**WHAT IS BEING ASKED:** Exactly as written, write out the lines below from the first to the one containing "Viewport: 1206px width, 655px height.", inclusive. Pictures do not belong in the copy.

[Saved data entries]
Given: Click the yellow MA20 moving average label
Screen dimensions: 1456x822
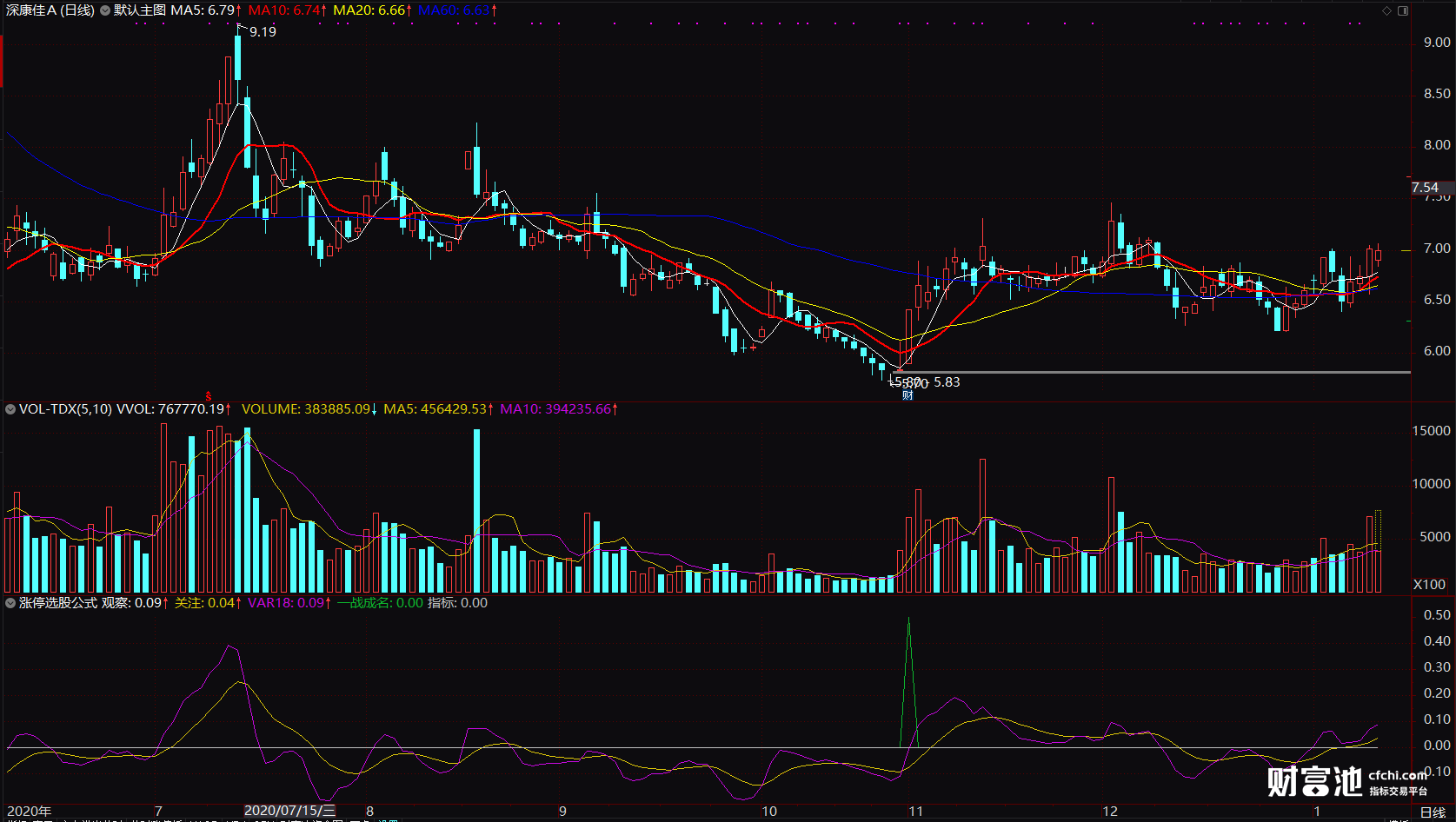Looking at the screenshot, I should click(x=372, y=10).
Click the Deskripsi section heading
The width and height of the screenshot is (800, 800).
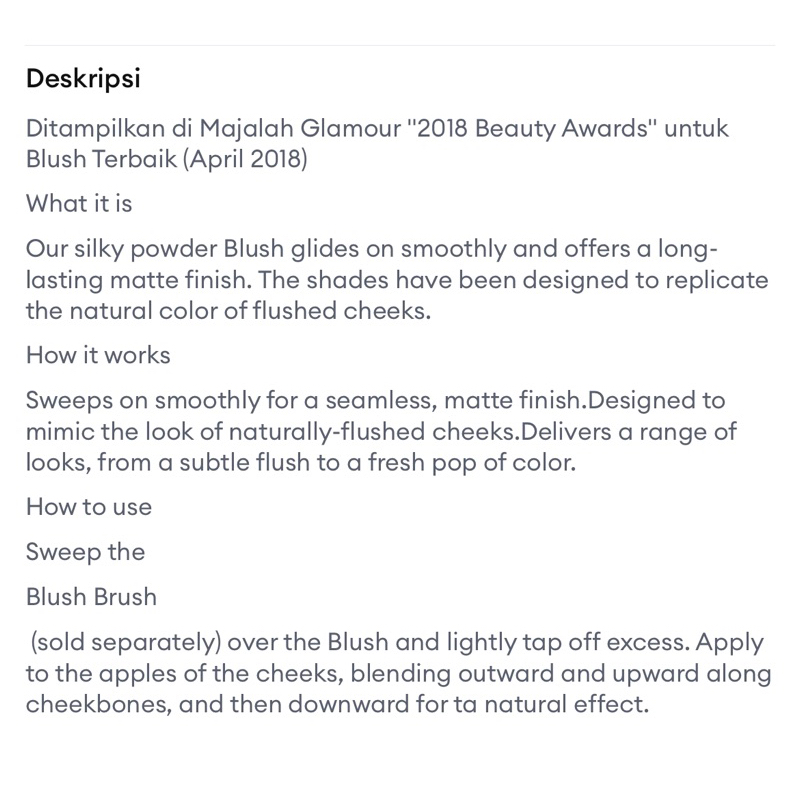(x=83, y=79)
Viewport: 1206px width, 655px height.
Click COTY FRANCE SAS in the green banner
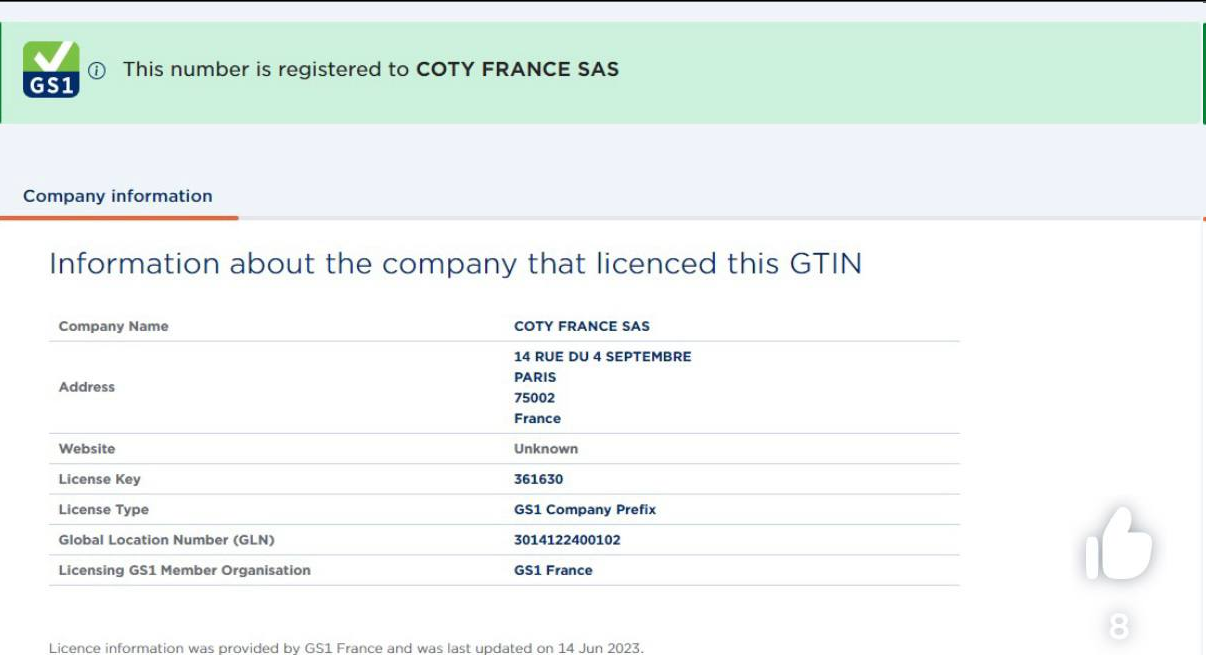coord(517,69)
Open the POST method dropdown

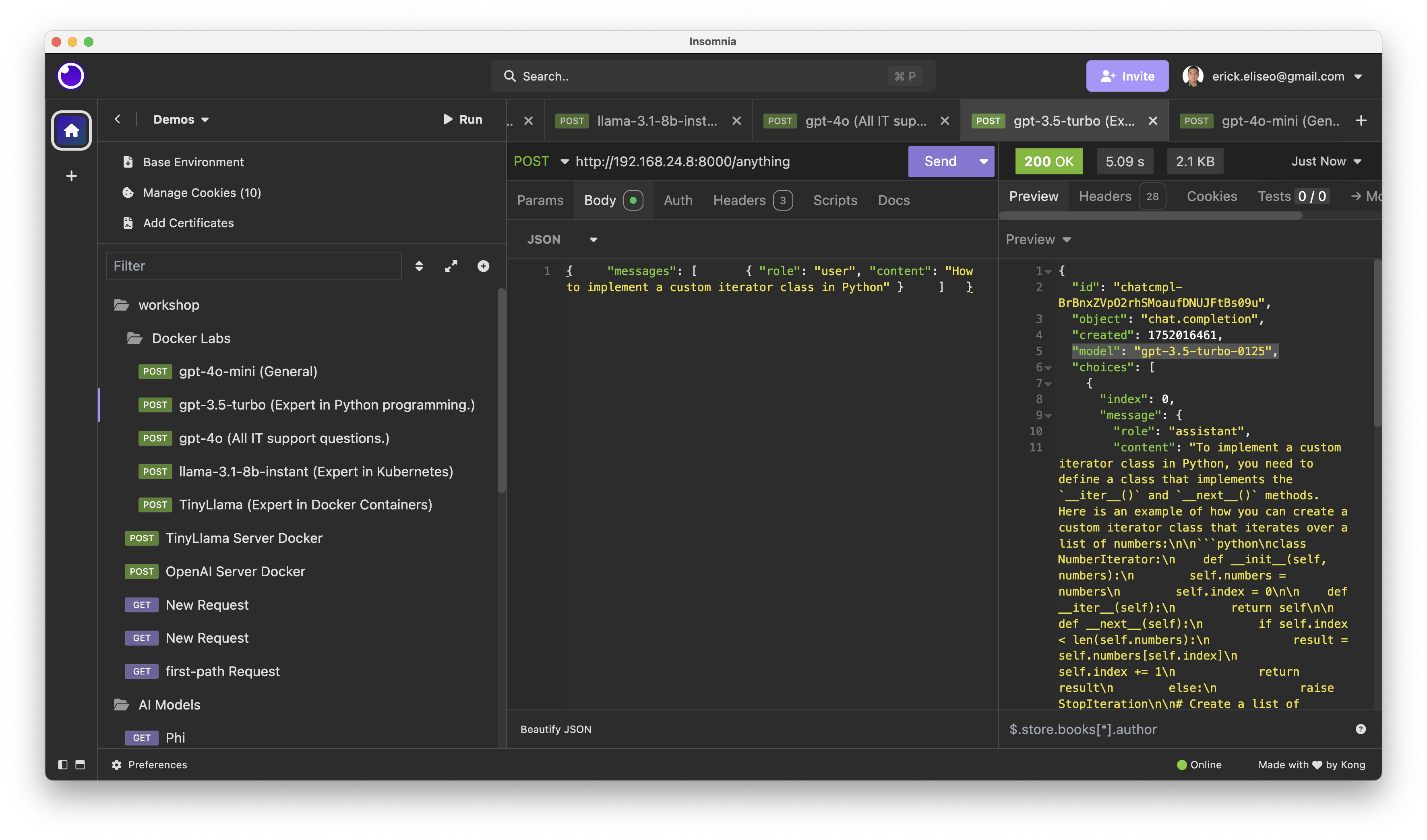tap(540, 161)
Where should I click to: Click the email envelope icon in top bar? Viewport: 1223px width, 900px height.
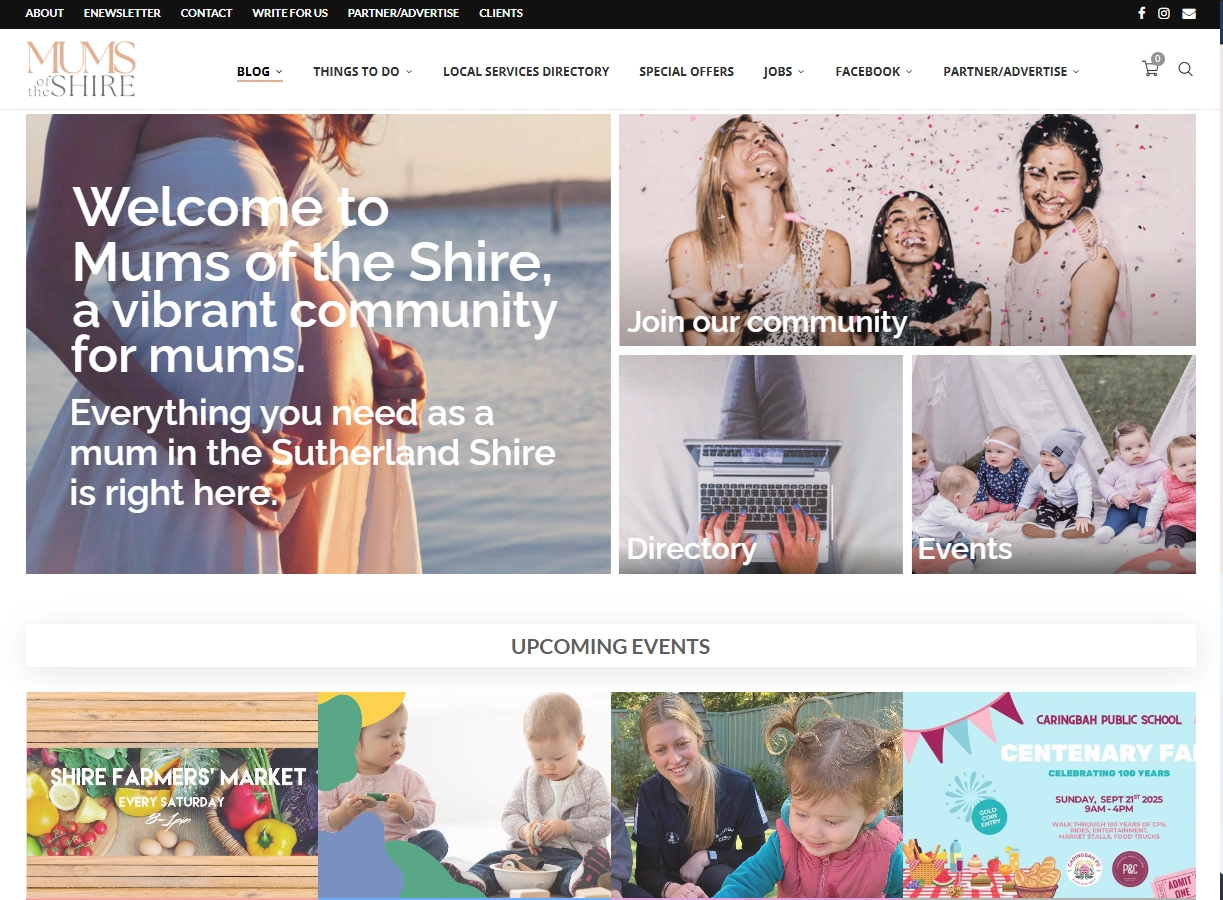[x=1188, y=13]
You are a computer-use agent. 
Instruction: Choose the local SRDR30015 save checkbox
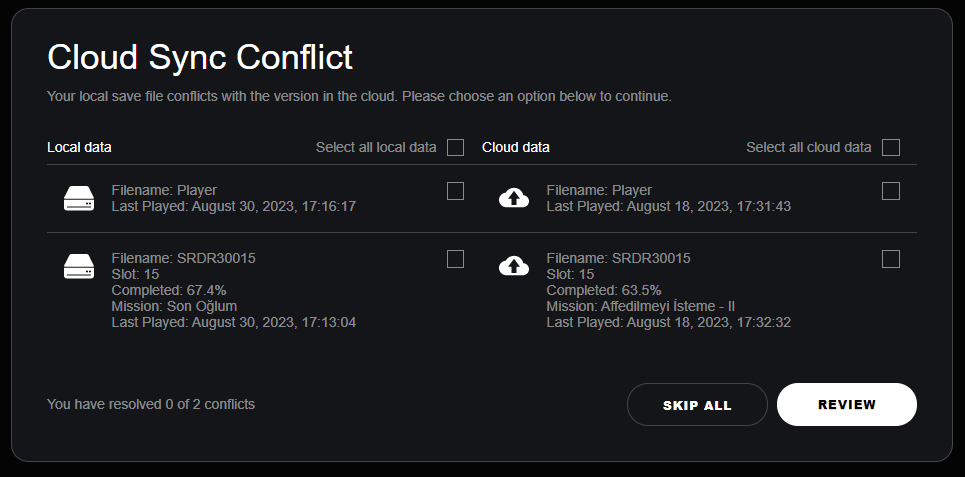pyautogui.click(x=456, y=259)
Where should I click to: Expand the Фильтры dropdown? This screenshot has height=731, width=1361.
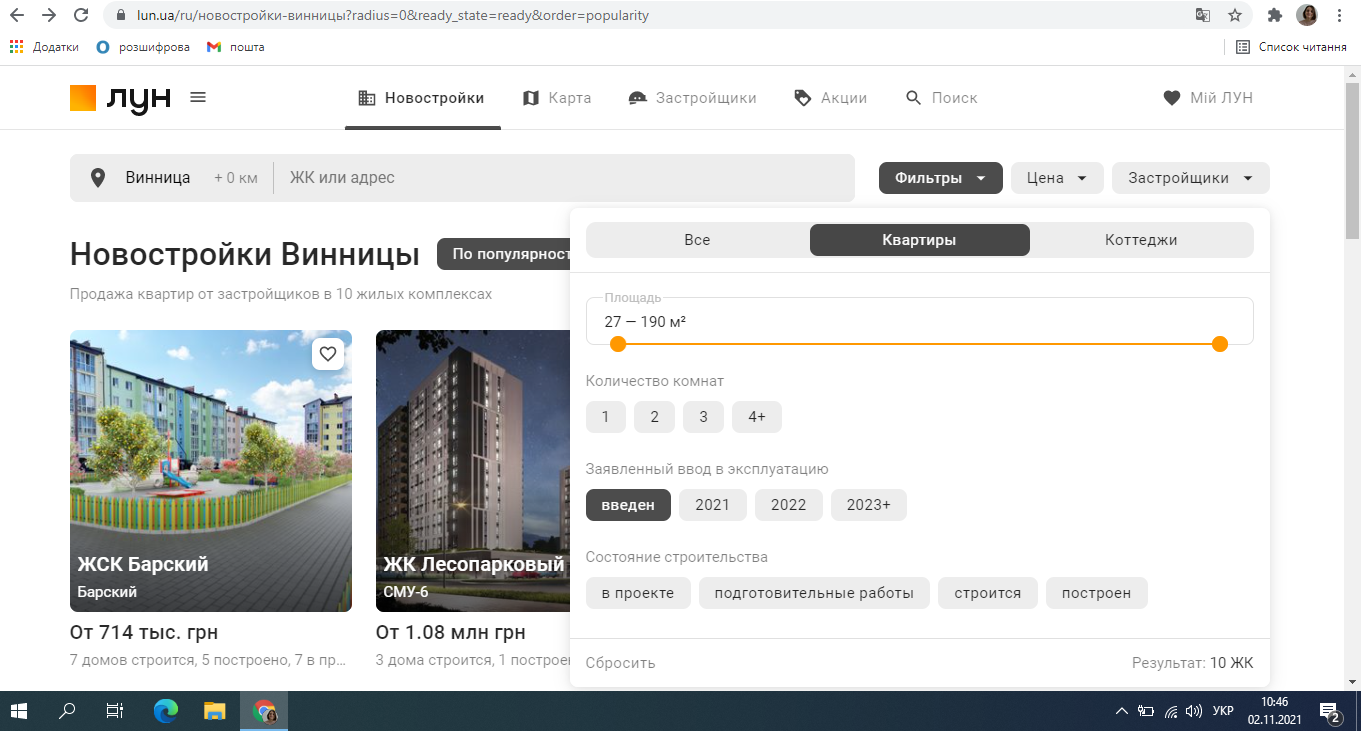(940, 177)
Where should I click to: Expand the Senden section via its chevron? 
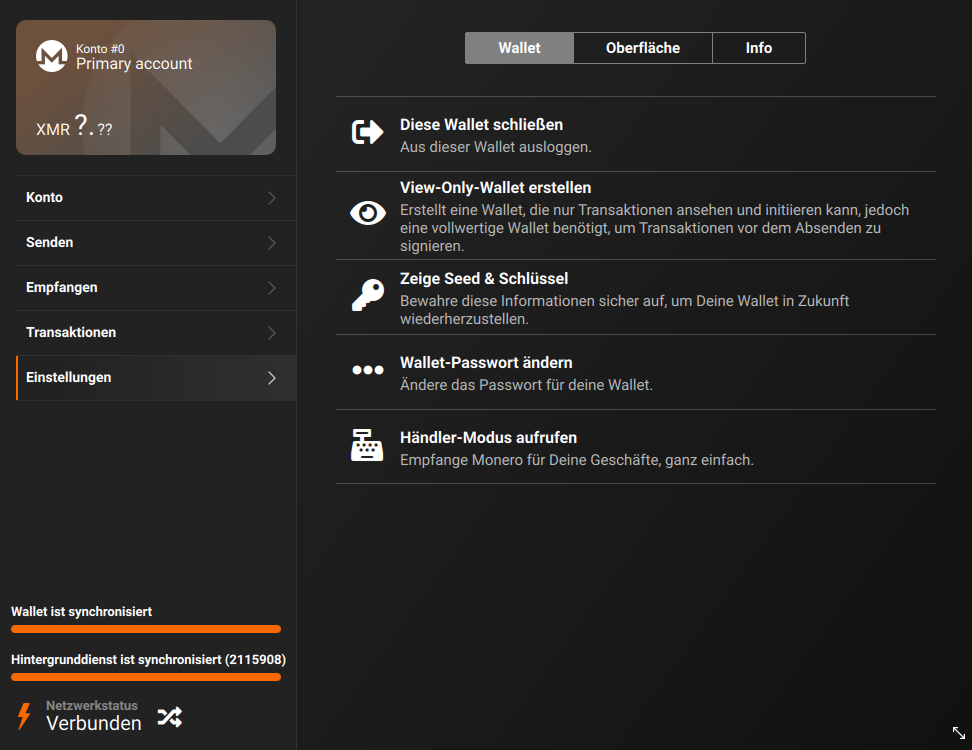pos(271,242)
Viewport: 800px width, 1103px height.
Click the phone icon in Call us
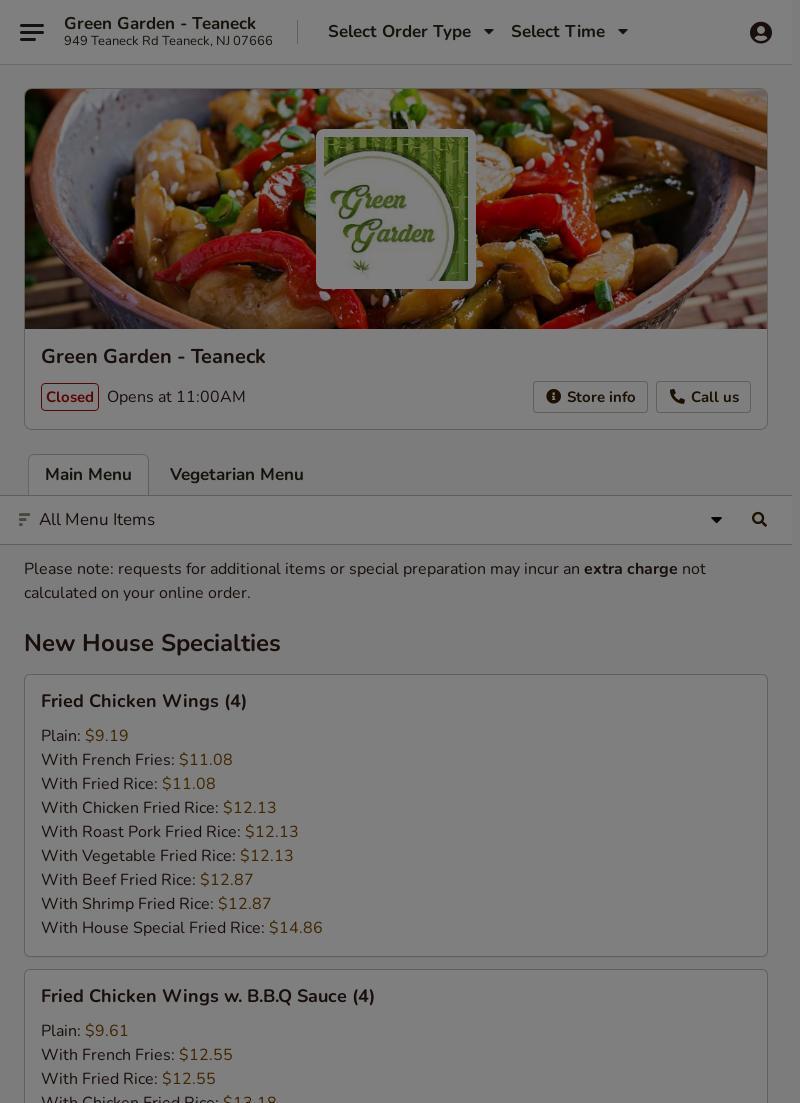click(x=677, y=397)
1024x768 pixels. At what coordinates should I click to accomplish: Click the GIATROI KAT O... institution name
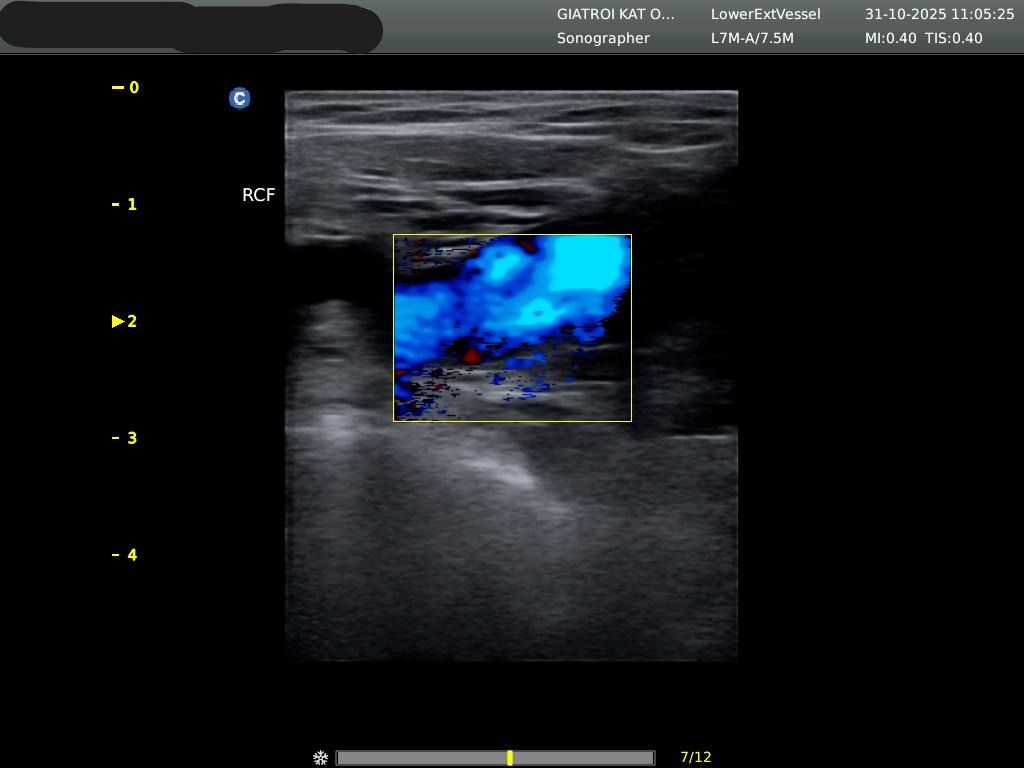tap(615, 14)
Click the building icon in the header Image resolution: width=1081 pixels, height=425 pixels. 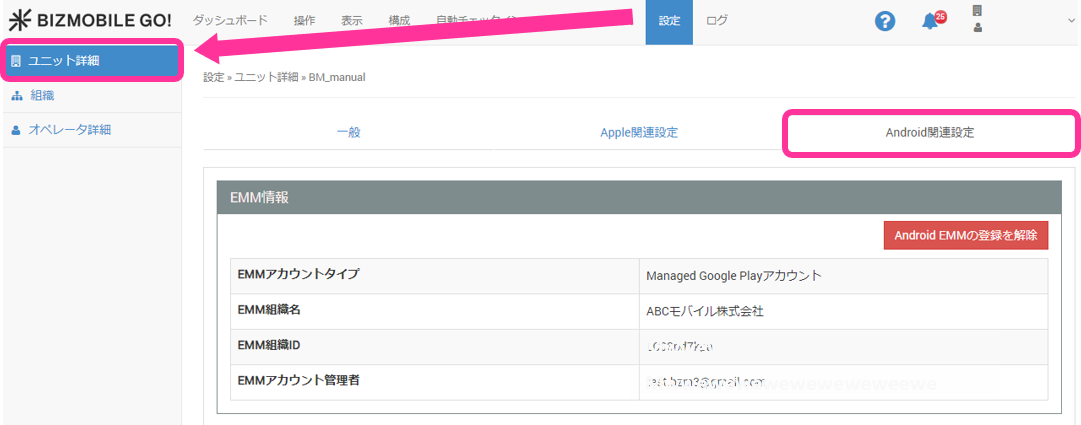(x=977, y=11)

**WORKED SOLUTION:**
Given: Click the yellow MA20 moving average label
Screen dimensions: 1456x822
Looking at the screenshot, I should click(x=372, y=10).
Click the Deskripsi section heading
The width and height of the screenshot is (800, 800).
(x=83, y=79)
Viewport: 1206px width, 655px height.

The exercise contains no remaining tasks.